**EXERCISE REQUIREMENTS**
For each line below that includes the string "Task", show the whole line.

**EXTRACTED RECORDS**
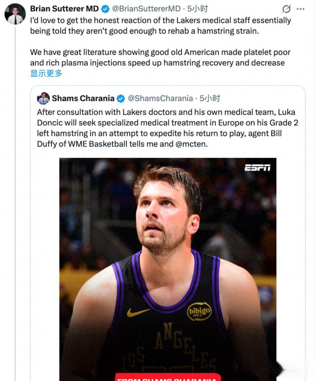Open the Shams Charania display name link
Image resolution: width=315 pixels, height=381 pixels.
pos(83,98)
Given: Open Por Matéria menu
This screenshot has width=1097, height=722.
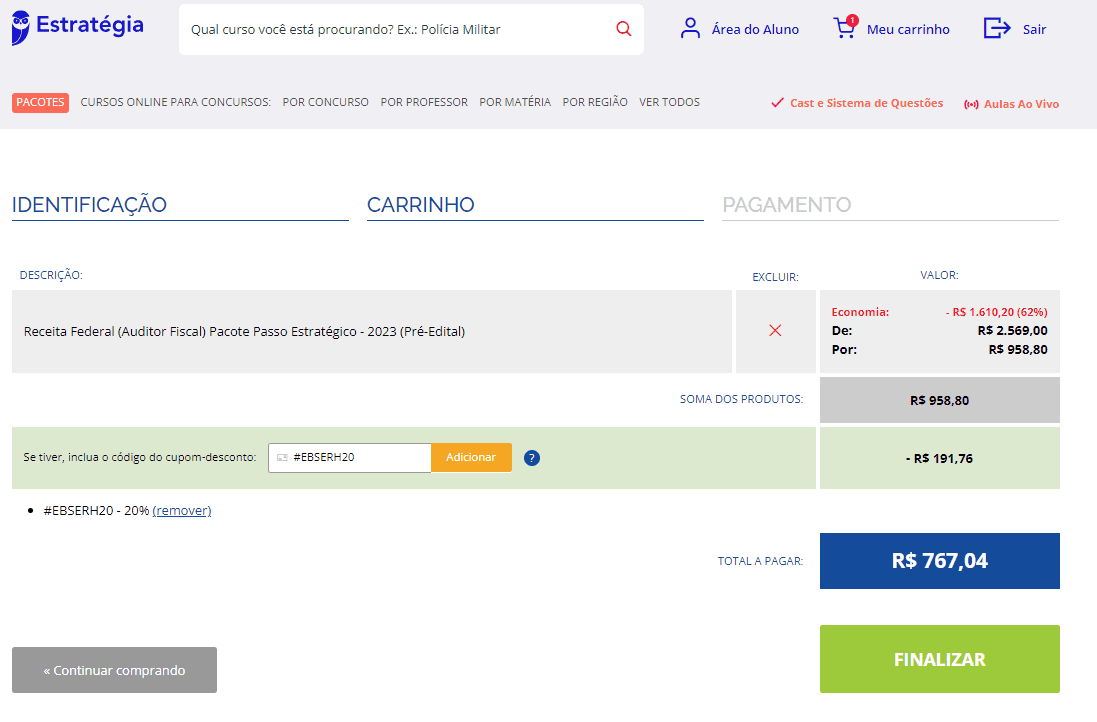Looking at the screenshot, I should click(515, 102).
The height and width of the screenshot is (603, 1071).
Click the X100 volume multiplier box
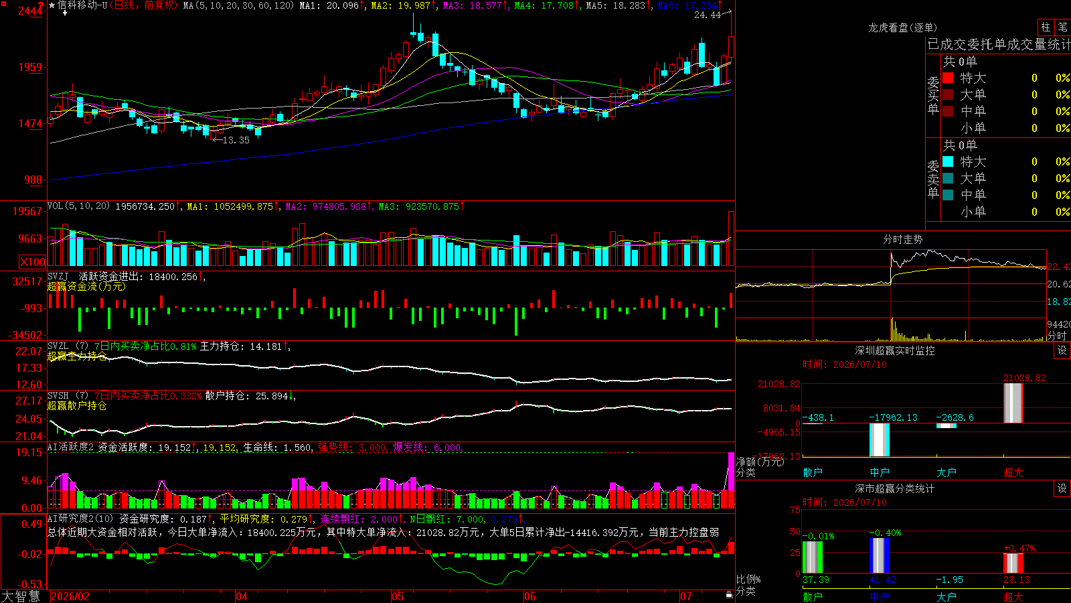[33, 262]
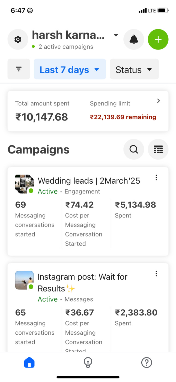View the Total amount spent figure
Image resolution: width=176 pixels, height=382 pixels.
click(x=41, y=117)
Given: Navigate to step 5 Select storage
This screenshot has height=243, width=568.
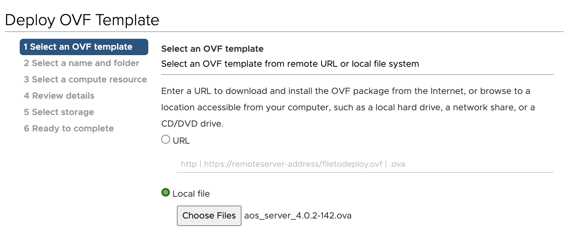Looking at the screenshot, I should point(59,112).
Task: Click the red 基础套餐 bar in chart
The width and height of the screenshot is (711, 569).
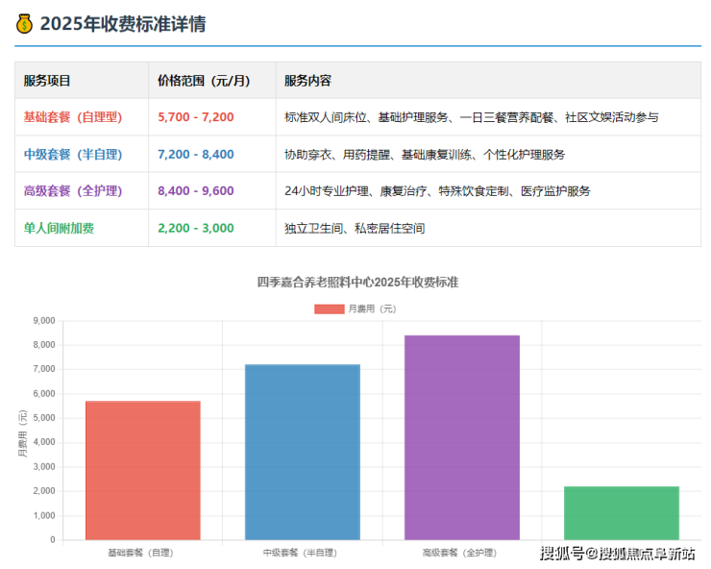Action: click(143, 470)
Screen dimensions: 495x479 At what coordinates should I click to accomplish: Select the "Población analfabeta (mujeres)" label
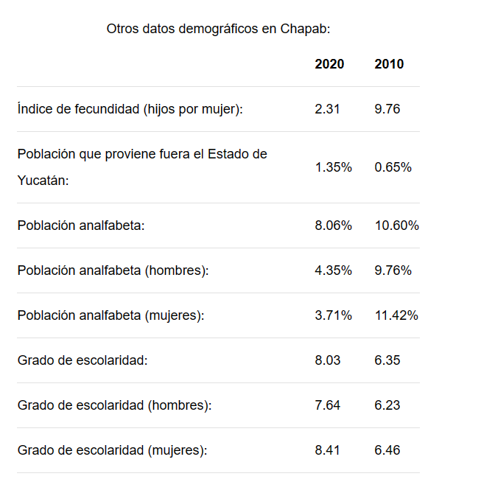tap(110, 315)
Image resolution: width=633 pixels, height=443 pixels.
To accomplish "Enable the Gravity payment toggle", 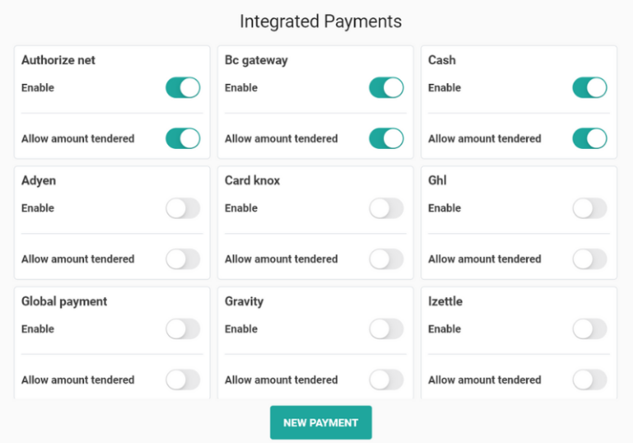I will [x=386, y=329].

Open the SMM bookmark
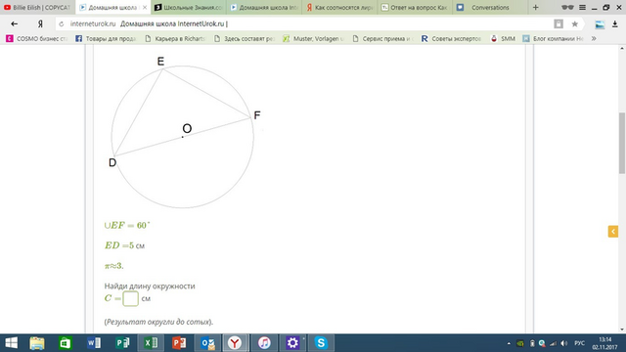point(503,39)
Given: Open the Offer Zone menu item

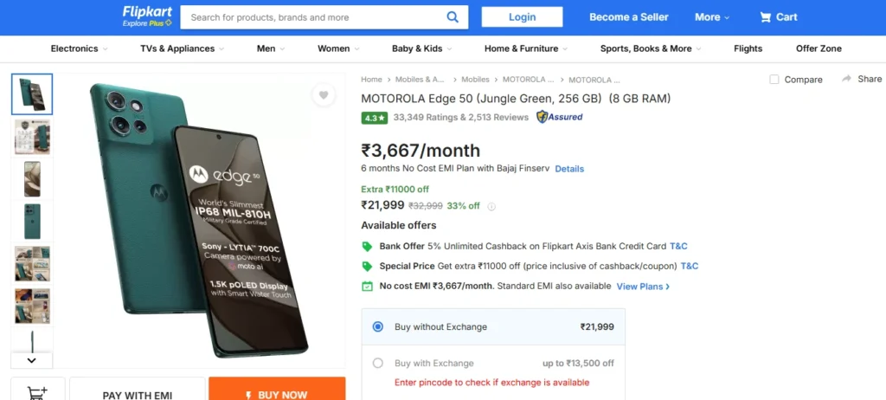Looking at the screenshot, I should pos(819,48).
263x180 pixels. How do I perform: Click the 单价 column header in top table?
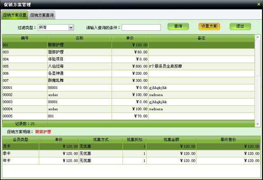[129, 38]
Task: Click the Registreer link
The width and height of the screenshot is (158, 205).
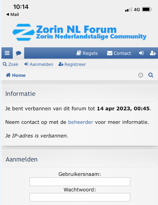Action: click(72, 64)
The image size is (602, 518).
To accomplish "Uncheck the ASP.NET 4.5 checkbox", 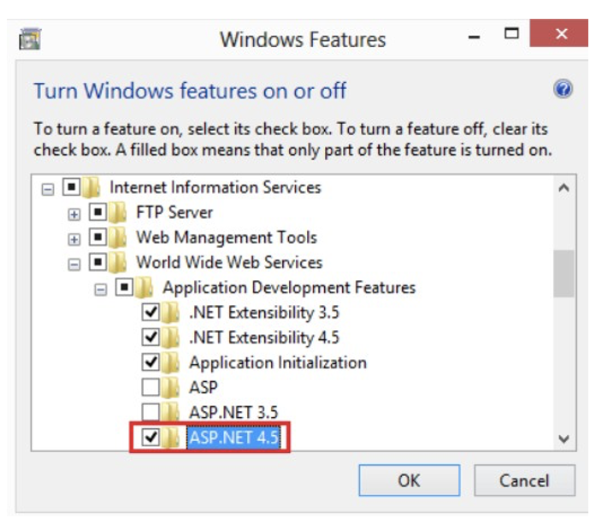I will (151, 437).
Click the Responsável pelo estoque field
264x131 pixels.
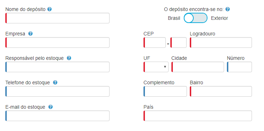click(57, 67)
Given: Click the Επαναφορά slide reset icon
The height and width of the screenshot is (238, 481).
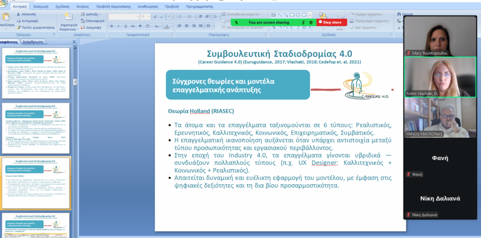Looking at the screenshot, I should 83,21.
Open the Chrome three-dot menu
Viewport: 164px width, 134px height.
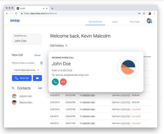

**EXERCISE SOLUTION**
Task: Click the red 基础套餐 bar in chart
Task: Click the Registreer link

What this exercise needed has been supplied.